_What you have to do_: Give again, exactly and without pictures, the lines running from the line with "Screen dimensions: 565x423" to the end of the records below.

● ● ●

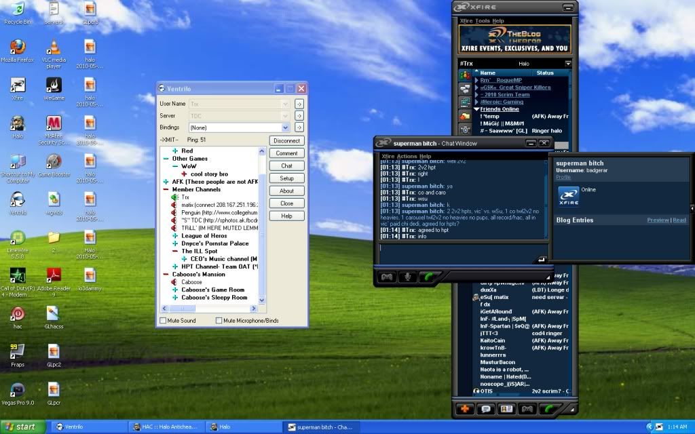Click the microphone icon in the chat window
The image size is (695, 434).
(x=408, y=277)
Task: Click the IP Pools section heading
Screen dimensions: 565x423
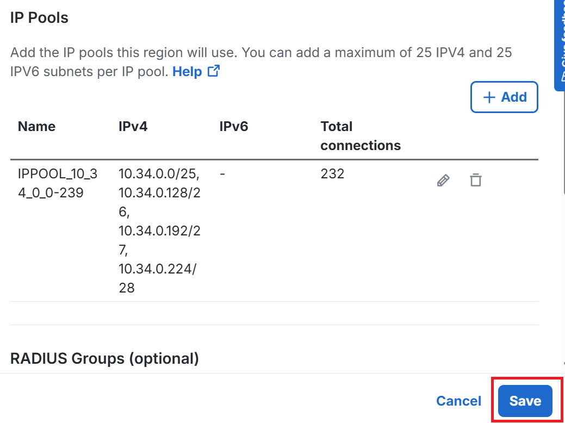Action: [39, 17]
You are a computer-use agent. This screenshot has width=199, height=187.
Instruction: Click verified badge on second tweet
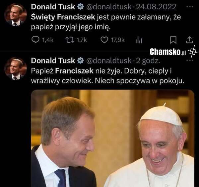(81, 61)
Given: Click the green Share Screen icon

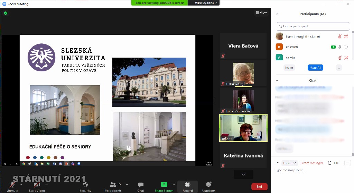Looking at the screenshot, I should (x=164, y=185).
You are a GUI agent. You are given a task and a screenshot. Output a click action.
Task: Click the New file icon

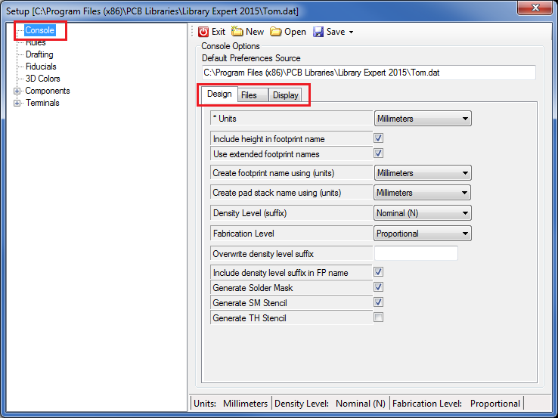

● ● ●

_Answer_:
Screen dimensions: 565x423
Action: [39, 17]
You are a computer-use agent. This screenshot has width=199, height=187.
Instruction: Click verified badge on second tweet
(81, 61)
Given: Click the green Share Screen icon

Looking at the screenshot, I should (x=164, y=185).
You are a GUI agent. You are given a task and a screenshot. Output a click action.
Task: Click the New file icon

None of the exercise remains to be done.